→ Exercise objective
Please copy out the rows below word for word, everything from the line containing "Identify the location of footer-divider." down to the line containing "This screenshot has width=1837, height=677.", with both of those lines included.

→ Supplied entries
·····
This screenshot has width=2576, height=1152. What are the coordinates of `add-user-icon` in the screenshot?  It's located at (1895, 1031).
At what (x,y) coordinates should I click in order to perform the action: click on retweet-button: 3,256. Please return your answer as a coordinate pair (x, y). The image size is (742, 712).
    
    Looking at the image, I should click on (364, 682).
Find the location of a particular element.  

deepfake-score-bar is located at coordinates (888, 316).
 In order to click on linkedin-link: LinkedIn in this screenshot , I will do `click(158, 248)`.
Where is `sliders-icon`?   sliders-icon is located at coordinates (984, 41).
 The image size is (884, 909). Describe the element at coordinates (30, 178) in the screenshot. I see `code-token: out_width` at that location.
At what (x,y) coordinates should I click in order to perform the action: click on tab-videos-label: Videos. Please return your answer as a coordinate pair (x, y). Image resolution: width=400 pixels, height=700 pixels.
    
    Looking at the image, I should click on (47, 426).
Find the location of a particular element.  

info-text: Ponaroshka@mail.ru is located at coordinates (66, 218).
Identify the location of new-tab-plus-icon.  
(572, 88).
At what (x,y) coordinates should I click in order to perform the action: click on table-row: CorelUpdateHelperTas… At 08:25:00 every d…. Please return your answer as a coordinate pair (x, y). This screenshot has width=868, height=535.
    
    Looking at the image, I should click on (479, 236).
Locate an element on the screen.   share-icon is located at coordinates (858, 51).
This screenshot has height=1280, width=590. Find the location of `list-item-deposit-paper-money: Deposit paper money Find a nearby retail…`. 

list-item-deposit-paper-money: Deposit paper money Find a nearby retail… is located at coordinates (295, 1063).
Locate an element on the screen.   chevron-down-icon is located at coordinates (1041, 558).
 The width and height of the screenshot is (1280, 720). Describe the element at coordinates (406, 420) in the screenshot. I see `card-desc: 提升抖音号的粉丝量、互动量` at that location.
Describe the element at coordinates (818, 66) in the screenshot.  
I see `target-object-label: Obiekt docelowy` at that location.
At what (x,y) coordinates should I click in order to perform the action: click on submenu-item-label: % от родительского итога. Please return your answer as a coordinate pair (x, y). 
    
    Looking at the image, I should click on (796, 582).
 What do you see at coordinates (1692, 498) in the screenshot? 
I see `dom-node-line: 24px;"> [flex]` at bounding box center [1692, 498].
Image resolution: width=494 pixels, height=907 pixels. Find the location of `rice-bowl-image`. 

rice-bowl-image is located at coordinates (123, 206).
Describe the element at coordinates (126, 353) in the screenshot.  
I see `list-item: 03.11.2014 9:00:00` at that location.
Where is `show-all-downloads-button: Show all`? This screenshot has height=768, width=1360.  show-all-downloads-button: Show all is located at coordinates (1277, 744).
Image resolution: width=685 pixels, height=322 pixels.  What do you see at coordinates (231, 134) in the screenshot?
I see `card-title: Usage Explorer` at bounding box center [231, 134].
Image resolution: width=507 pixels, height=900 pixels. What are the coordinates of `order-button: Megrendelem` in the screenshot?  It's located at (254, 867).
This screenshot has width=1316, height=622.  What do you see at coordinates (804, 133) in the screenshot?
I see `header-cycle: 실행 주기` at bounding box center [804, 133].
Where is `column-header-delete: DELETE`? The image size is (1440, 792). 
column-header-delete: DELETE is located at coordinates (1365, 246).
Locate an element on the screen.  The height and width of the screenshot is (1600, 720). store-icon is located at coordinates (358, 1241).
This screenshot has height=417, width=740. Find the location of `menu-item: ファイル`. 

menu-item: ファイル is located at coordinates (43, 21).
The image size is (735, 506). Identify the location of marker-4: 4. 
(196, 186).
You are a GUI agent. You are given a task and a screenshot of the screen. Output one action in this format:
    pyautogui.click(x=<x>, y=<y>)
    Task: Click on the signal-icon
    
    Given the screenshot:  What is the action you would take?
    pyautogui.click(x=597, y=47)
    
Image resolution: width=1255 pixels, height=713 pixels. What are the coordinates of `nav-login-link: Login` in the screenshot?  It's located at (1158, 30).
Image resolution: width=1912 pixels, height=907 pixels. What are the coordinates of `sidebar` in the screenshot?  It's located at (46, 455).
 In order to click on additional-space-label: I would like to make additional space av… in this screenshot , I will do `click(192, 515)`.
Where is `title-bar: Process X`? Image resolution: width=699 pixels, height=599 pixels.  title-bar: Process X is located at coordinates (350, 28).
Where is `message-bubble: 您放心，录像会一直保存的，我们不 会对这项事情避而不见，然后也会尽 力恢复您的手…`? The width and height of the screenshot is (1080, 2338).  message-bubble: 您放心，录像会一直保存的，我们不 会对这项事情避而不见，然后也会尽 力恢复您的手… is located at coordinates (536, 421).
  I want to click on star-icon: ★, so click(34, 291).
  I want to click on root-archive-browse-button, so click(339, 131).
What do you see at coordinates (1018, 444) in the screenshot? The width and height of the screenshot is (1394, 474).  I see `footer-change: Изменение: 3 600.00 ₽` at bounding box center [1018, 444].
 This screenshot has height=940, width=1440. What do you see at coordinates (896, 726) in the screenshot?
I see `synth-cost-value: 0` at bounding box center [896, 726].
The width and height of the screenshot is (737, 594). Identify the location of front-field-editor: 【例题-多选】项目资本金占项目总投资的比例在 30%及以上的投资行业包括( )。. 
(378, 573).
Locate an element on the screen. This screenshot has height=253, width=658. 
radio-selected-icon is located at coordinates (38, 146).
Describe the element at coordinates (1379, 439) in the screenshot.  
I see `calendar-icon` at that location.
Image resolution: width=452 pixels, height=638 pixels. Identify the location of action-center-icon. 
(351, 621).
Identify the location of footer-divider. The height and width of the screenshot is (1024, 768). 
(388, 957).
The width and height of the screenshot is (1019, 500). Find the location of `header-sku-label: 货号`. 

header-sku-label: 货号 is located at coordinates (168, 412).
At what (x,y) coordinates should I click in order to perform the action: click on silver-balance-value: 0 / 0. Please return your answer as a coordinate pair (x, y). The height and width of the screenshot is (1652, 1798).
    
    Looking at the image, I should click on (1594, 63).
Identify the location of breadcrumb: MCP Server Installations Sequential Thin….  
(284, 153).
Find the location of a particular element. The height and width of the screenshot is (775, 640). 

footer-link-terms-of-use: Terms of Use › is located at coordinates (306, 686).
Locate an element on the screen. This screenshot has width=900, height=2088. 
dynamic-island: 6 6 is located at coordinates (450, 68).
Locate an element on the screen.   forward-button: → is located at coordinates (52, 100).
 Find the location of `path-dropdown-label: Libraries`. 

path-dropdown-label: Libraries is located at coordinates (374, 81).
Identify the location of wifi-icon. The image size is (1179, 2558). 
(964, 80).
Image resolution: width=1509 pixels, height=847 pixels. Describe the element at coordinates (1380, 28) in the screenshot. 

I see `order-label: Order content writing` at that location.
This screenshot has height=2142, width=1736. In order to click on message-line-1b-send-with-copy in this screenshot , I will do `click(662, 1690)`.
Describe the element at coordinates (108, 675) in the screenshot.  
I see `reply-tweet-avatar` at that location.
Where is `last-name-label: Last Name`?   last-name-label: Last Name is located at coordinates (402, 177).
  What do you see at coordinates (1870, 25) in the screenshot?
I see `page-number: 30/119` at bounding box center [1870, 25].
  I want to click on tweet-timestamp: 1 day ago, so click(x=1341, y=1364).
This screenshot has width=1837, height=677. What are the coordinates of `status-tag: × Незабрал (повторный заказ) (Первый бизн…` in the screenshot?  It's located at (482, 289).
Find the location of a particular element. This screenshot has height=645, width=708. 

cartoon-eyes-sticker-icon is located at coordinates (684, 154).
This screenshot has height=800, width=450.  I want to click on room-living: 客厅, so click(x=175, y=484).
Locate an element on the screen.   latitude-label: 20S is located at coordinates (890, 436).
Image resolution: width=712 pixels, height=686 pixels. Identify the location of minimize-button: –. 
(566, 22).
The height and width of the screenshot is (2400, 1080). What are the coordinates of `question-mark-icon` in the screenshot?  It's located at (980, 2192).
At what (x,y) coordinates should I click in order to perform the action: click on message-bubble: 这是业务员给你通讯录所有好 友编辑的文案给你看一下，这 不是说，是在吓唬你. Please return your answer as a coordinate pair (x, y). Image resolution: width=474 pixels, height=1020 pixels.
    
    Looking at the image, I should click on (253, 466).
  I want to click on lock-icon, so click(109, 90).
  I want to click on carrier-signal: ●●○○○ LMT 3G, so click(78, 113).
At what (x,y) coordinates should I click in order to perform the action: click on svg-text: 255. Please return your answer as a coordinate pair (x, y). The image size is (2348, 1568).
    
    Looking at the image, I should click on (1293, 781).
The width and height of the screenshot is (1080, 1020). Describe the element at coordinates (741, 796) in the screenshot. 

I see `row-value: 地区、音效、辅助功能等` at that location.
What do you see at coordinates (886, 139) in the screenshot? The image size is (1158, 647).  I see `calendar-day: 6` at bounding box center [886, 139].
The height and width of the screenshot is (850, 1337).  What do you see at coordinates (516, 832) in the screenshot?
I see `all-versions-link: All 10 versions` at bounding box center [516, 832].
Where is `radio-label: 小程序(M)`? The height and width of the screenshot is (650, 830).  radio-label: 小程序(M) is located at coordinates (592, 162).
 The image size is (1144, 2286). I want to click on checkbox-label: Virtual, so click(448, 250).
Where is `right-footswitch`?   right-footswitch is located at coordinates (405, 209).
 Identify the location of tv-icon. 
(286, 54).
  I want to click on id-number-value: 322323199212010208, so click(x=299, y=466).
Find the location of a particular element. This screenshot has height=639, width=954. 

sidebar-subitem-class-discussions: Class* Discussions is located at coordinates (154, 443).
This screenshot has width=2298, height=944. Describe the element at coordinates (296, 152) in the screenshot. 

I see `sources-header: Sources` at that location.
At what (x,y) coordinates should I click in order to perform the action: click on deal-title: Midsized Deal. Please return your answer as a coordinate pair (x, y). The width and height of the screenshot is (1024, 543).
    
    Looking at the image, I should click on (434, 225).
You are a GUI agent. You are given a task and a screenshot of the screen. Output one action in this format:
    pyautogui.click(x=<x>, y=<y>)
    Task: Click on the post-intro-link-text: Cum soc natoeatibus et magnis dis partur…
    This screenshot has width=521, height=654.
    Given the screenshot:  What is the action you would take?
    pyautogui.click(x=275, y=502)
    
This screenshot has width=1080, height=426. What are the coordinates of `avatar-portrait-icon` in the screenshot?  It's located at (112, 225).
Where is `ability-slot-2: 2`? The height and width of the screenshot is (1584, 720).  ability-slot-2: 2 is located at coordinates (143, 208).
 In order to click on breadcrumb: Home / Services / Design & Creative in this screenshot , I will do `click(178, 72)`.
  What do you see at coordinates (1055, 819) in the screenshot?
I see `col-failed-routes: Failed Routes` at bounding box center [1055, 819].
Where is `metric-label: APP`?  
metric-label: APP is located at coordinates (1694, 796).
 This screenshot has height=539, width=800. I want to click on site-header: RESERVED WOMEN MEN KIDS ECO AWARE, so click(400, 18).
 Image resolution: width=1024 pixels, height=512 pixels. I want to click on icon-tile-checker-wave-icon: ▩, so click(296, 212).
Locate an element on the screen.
·····
→ Response to the task
Identify the location of footer-divider. The height and width of the screenshot is (1024, 768). 
(388, 957).
The width and height of the screenshot is (1019, 500). Find the location of `header-sku-label: 货号`. 

header-sku-label: 货号 is located at coordinates (168, 412).
At what (x,y) coordinates should I click in order to perform the action: click on silver-balance-value: 0 / 0. Please return your answer as a coordinate pair (x, y). The height and width of the screenshot is (1652, 1798).
    
    Looking at the image, I should click on (1594, 63).
Identify the location of breadcrumb: MCP Server Installations Sequential Thin….  
(284, 153).
Find the location of a particular element. The height and width of the screenshot is (775, 640). 

footer-link-terms-of-use: Terms of Use › is located at coordinates (306, 686).
Locate an element on the screen. This screenshot has width=900, height=2088. 
dynamic-island: 6 6 is located at coordinates (450, 68).
Locate an element on the screen.   forward-button: → is located at coordinates (52, 100).
 Find the location of `path-dropdown-label: Libraries`. 

path-dropdown-label: Libraries is located at coordinates (374, 81).
Identify the location of wifi-icon. The image size is (1179, 2558). 
(964, 80).
Image resolution: width=1509 pixels, height=847 pixels. Describe the element at coordinates (1380, 28) in the screenshot. 

I see `order-label: Order content writing` at that location.
This screenshot has height=2142, width=1736. In order to click on message-line-1b-send-with-copy in this screenshot , I will do `click(662, 1690)`.
Describe the element at coordinates (108, 675) in the screenshot.  
I see `reply-tweet-avatar` at that location.
Where is `last-name-label: Last Name`?   last-name-label: Last Name is located at coordinates (402, 177).
  What do you see at coordinates (1870, 25) in the screenshot?
I see `page-number: 30/119` at bounding box center [1870, 25].
  I want to click on tweet-timestamp: 1 day ago, so click(x=1341, y=1364).
This screenshot has width=1837, height=677. What are the coordinates of `status-tag: × Незабрал (повторный заказ) (Первый бизн…` in the screenshot?  It's located at (482, 289).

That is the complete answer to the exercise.